Step 1. If $w\approx 1$ holds almost everywhere, then so does $w(x,x,x,x,\ldots,x) \approx 1$, and this has the form $x^k=1$ for some $k$ (possibly $k=0$). As noted YCor's comment to his solution, this implies $x^k=1$ holds everywhere. Thus we may assume that $w(x,x,\ldots,x)\approx 1$ holds everywhere.
Step 2. If $w\approx 1$ did not hold everywhere, then there would exist a tuple $t=(g_1,\ldots,g_n)\in G^n$ that does not satisfy it. Each conjugate of $t$ fails $w\approx 1$, so the index of the centralizer of $t$ is small, forcing $|C_G(t)|=|G|$.

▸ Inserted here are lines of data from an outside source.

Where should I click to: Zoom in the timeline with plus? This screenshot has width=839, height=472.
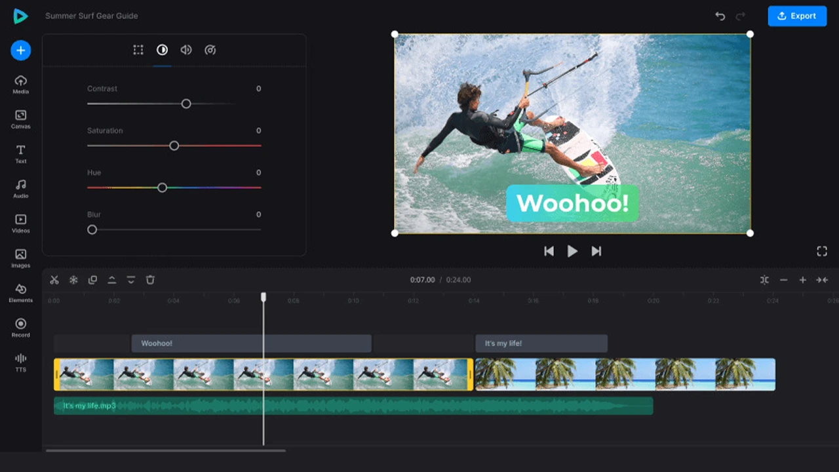pos(802,280)
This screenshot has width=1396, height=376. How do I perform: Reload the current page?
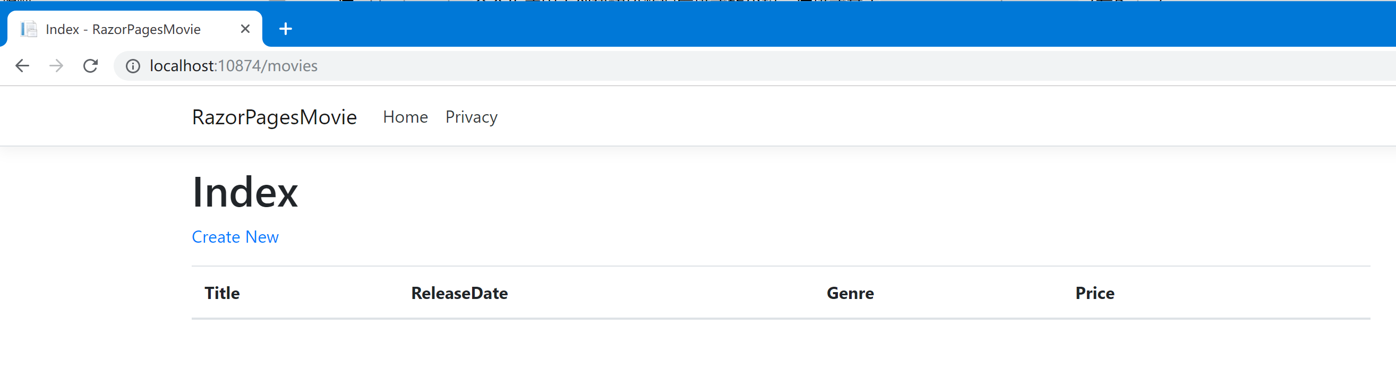pos(91,66)
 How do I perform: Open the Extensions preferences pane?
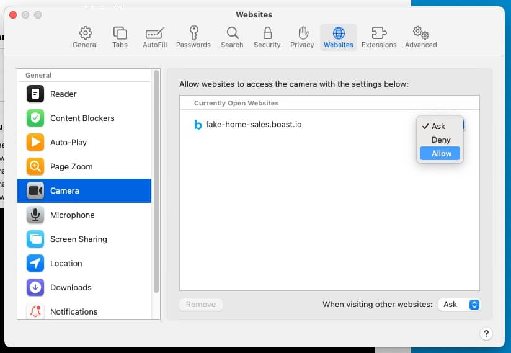(378, 37)
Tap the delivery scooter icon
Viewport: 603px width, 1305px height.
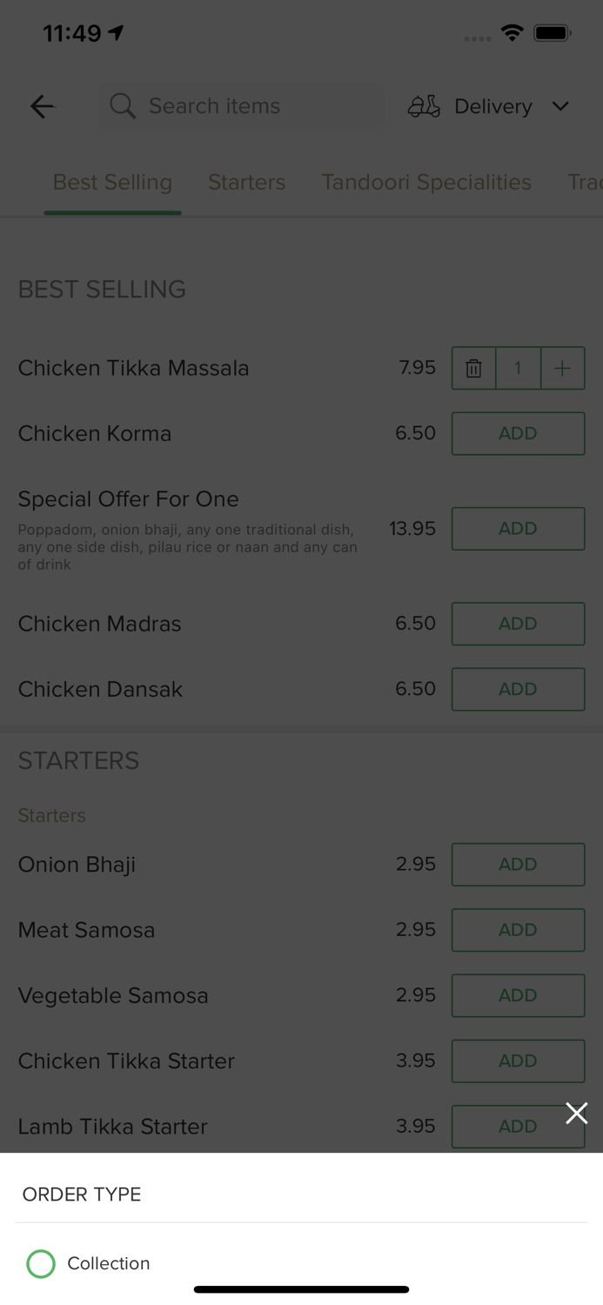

Step 3. For each $h\in C_G(t)$ we have $$ w(hg_1,hg_2,\ldots,hg_n) = w(h,h,\ldots,h) w(g_1,g_2,\ldots,g_n) = 1\cdot w(g_1,g_2,\ldots,g_n) \neq 1, $$ yielding $|G|$-many failures of $w\approx 1$, namely all tuples in $C_G(t)\cdot t$. This is too many failures of $w\approx 1$, thereby contradicting the existence of even one failure $t$ of $w\approx 1$.
Here is some thougths on infinite finitely generated groups.
Let $sq\colon G\to G$ be the square function mapping $g$ to $g^2$. Hence the set of elements of order at most $2$ is equal to $sq^{-1}(1)$. Then, as proved in other answers, if $G-sq^{-1}(1)$ is small, then $G$ is abelian.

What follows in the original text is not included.